Thursday, December 6, 2012

Pranked, again.

For those of you wondering why the heck I decided to write a blog, it is because I feel I have enough life experiences and funny thoughts to share for the purpose of bringing smiles to each of your beautiful faces. So that is my general purpose here, I want you to be happy.  Sometimes this will mean I “need” to share personal stories, psh, easy. So, to give you “the story” background, a little about me. I am a youth leader and have been involved with various youth ministries for about 8 years now. I just attended our junior and senior high White Elephant Party, and so begins “the story.”
 

This White Elephant Party (from now on be referred to as “WEP”), was not unlike any other WEP that people go to. Everyone showed up with a gift and everyone was greeted by an array of fun Christmas music selections and a table of assorted cookies. If you are not familiar with this type of party, click here for instructions. There were approximately 40 people comprised of youth and youth leaders involved in this year’s party so it was going to be a long game of gift exchanging….or perhaps more appropriately defined as “gift pranking”.
If you are unfamiliar with the WEP, you may think that Christmas party gifts will come looking like this (image found online):

But these are what they will more likely look like (images found online):


There were the cute gifts of stuffed animals, candy, and picture frames. There were also the trash gifts, for instance, someone showed up at church with an empty box, found all the trash laying around and then wrapped it up (” trash” is not limited to fire extinguisher and random street sign).

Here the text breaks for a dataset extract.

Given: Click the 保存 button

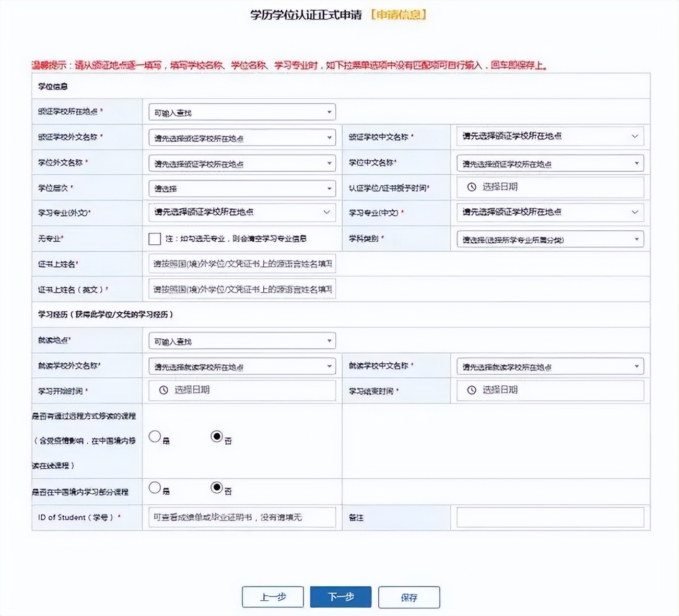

At one point one of the guys stuck his hand into a gift bag to pull out the pretty tissue paper and quickly withdrew his hand, withdrawing, or slinging to the ground, rather, a dead rat. Luckily, one of the girls (yes it was a girl) found a dead rat that morning in her garage so she was spared the inconvenience of finding a last minute gift (which was my case)…so in one way we all received a bonus gift that night: the plague.

We finally got down to the last 5 or so gifts, when the game became“UWEP” or “Ultimate White Elephant Party”…at least in my opinion. One of the younger high school guys grabbed a package, opened it, and promptly looked confused. Then everyone started laughing. The “gift” was comprised of 3 pages printed out from the website called “Mail Order Husband” and was complete with a user name and password. Now, if you are reading this and you know me, you may have guessed where this is going, but I think it is probably worth it to keep reading. Each of the 3 pages contained lists of men’s pictures with a little blurb on what they want in a bride for the purpose of making some lucky woman’s choice a little easier…some examples are:

Anonymous: “I’m looking for a girl named “Julie…It’s just easier that way. I got this “Julie tattoo last year, and would prefer to not deal with it…”

Daryl: “I’d like to meet a woman with money so we can have fun…”

Philip: “I live in a crappy basement apartment and I’m hoping to go somewhere warm and sunny. If you have money and you aren’t in Canada please email me.”

Mike: “I will be starting a new life shortly and want you to be part of it I am very romantic and physically fit…but I won’t be available for maybe 18 months, but I’m happy to write letters. My parole is next months, so I’m hoping to be available sooner.”

It is likely that you have now figured out that this was an account that another person created for me, and the password to the already set up account was given to a high school kid. Before this point in the exchange, I was laid back and hanging out, but as soon as I heard what was at stake, namely my freedom, you better believe I did everything I could to get those papers! Luckily, I did NOT have to beat up any kids (or leaders) and was successful in retrieving the little packet and am now glaring at it while it is lying next to this laptop.

Now, you may think that this is too much to handle, but I am unfortunately a veteran of these types of gifts. What I have yet to mention is the highlighted gift from last year’s WEP: An E-Harmony account was created for me and the log-in name and password became “THE gift” for 2011.

So by the end of the night, I was jealous of the boy who got the dead rat, compared to the list of rats I received, it didn’t look all that bad. 

Do you have any stories that top this? I would LOVE to hear them, misery loves company, right?! Please post them below. And if you have any good ideas on how I can return the "favor," please post them!

Fine print: Reading this may give you temporary side effects not limited to a possible fear of the plague, high school girls, too much sugar, and white elephant parties. After very, very little research, I should mention that the mail order husband site is a joke and not a real site, though the aforementioned situation is still hilarious and in needing of payback. Although dead animals were brought to the WEP, no animals were harmed in the planning or enjoyment of the WEP. I have nothing against E-Harmony and have a ton of friends who met through that dating site, the humor obviously comes from the fact that an account was created for me and the power given to a minor.